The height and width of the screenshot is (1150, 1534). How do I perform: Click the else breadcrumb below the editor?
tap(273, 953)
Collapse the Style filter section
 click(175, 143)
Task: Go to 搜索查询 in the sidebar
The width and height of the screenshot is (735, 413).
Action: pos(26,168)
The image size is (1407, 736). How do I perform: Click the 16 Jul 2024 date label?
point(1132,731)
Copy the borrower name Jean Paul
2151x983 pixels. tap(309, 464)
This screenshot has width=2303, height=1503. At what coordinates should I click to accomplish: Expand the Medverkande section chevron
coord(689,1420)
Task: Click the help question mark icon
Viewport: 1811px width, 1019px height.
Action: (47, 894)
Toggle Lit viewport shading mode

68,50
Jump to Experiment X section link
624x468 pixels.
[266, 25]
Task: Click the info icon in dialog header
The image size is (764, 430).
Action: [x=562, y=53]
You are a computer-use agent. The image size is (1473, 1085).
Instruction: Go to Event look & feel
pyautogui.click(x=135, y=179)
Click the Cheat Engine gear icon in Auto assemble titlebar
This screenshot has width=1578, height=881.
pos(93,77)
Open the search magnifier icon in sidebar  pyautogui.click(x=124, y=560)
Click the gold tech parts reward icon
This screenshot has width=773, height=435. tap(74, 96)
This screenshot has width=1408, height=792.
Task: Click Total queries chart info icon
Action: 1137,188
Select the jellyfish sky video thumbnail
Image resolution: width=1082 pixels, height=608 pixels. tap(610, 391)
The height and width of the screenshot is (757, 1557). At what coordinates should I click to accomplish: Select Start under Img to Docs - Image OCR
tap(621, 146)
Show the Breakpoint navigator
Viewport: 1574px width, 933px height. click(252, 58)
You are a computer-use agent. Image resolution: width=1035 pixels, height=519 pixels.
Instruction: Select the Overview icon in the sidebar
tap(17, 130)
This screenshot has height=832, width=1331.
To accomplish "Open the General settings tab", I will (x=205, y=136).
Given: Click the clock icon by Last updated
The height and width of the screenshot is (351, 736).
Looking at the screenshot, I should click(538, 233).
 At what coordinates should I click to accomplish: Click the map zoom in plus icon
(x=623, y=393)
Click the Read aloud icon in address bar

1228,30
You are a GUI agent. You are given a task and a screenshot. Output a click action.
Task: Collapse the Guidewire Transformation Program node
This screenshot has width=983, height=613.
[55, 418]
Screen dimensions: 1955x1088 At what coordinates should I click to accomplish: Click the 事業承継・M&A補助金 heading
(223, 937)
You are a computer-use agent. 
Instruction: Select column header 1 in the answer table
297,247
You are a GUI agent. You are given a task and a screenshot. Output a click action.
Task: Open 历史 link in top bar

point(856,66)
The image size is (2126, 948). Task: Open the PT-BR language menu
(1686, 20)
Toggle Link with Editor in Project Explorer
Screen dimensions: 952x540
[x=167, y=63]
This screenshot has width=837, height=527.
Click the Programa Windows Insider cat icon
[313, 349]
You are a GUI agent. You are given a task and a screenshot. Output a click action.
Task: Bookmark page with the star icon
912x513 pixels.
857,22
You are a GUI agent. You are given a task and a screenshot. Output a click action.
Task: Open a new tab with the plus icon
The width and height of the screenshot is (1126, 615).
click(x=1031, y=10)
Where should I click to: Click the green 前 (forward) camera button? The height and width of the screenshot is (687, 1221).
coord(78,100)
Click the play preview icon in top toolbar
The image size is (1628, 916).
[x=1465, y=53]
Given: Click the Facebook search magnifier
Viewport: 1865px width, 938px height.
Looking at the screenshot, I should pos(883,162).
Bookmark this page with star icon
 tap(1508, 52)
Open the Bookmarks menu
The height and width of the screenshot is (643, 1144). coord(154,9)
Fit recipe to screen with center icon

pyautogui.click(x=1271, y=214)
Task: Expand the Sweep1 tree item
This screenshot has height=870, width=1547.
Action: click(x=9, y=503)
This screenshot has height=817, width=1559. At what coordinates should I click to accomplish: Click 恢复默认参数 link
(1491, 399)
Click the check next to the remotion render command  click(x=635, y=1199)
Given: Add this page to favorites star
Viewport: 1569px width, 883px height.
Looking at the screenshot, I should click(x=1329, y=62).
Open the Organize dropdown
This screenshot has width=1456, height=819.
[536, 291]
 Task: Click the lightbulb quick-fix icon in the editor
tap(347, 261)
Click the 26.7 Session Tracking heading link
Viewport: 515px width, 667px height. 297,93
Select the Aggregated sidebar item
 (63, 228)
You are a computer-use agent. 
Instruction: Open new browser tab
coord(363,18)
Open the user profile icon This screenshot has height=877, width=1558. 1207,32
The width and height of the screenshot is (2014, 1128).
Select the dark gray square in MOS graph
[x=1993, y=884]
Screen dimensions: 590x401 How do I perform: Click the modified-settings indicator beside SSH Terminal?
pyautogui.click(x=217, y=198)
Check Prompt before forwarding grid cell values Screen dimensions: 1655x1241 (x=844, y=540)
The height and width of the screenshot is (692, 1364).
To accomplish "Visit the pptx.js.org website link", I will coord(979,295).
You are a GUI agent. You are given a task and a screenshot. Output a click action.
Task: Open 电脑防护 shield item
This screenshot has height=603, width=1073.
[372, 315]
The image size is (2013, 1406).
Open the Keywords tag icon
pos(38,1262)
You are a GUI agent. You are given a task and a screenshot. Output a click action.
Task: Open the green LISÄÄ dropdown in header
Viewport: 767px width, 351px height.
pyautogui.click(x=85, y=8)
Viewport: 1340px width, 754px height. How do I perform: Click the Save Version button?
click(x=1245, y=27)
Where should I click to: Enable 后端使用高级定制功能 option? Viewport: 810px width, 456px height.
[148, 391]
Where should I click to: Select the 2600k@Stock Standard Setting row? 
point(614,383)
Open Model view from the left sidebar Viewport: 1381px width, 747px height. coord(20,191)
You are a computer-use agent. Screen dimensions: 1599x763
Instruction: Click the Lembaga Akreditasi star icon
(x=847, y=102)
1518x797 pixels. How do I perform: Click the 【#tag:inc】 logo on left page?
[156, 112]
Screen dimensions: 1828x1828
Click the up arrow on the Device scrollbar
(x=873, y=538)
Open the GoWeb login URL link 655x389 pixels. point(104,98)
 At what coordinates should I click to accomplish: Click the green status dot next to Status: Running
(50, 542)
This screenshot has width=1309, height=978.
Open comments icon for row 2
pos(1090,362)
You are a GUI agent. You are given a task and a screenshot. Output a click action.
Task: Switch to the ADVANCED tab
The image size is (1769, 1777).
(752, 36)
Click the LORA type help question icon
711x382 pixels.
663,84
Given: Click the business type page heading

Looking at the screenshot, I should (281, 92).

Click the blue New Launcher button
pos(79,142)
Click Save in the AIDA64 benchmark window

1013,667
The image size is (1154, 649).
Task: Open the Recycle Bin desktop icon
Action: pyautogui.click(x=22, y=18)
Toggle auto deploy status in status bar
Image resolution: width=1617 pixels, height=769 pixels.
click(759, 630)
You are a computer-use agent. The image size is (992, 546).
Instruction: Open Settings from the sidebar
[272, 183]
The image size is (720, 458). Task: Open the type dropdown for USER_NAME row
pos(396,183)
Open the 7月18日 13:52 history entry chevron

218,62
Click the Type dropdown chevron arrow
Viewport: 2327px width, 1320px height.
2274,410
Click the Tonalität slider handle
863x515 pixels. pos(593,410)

+++

Go through the entries above, and wherever a line holds the word "search", copy that line.

Open the search magnifier icon in sidebar  pyautogui.click(x=124, y=560)
Given: Click the Facebook search magnifier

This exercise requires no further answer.